The findings presented in the report indicate a need to maintain, and improve services that aim to reduce injecting-related harms and to support those who want to stop injecting. A range of services, including locally appropriate provision of needle and syringe programmes, opioid substitution treatment, and other drug treatment, should be provided. In addition, there should be easy access to diagnostic testing for hepatitis C and HIV (including access to care pathways for those living with these infections), to vaccinations including that for hepatitis B, and to information and advice on safer injecting practices, on preventing infections and on the safe disposal of used equipment. These services should be developed in line with published guidelines [2,3,4,5] to ensure that the interventions they provide have sufficient coverage to prevent infections.

3.5 References

  1. PHE, Health Protection Scotland, Public Health Wales and Public Health Agency Northern Ireland (November 2015). “Shooting Up: infections among people who inject drugs in the UK, 2014”. For related documents, see Shooting Up webpages.

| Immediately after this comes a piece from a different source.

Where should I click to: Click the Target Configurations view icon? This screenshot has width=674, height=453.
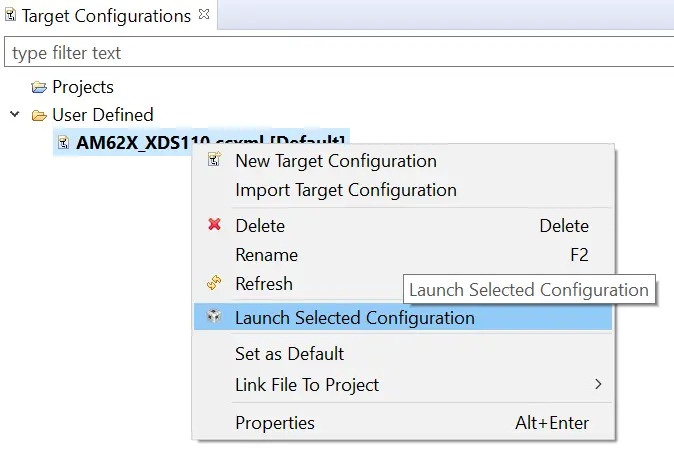pos(10,16)

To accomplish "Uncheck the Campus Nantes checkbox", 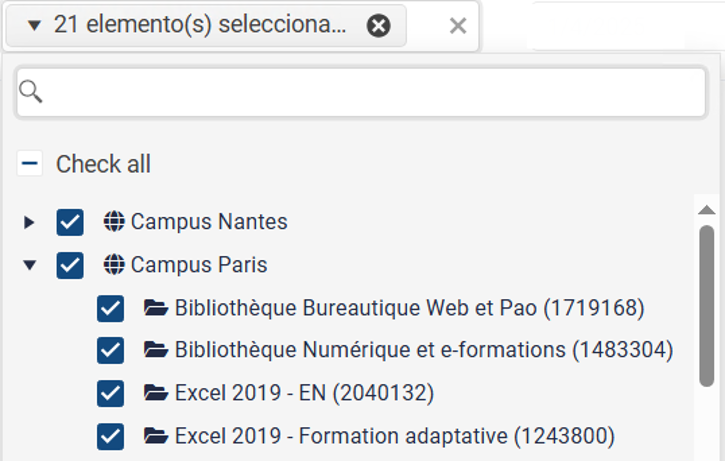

  2. Department of Health (2007). “Drug misuse and dependence – guidelines on clinical management: update 2007”.
  3. NICE (July 2007). Drug misuse: psychosocial interventions Clinical Guideline CG51.
  4. NICE (July 2007). Drug misuse: opioid detoxification Clinical Guideline CG52.
  5. NICE (March 2014). Needle and syringe programmes: providing people who inject drugs with injecting equipment Public Health Guidance, PH52.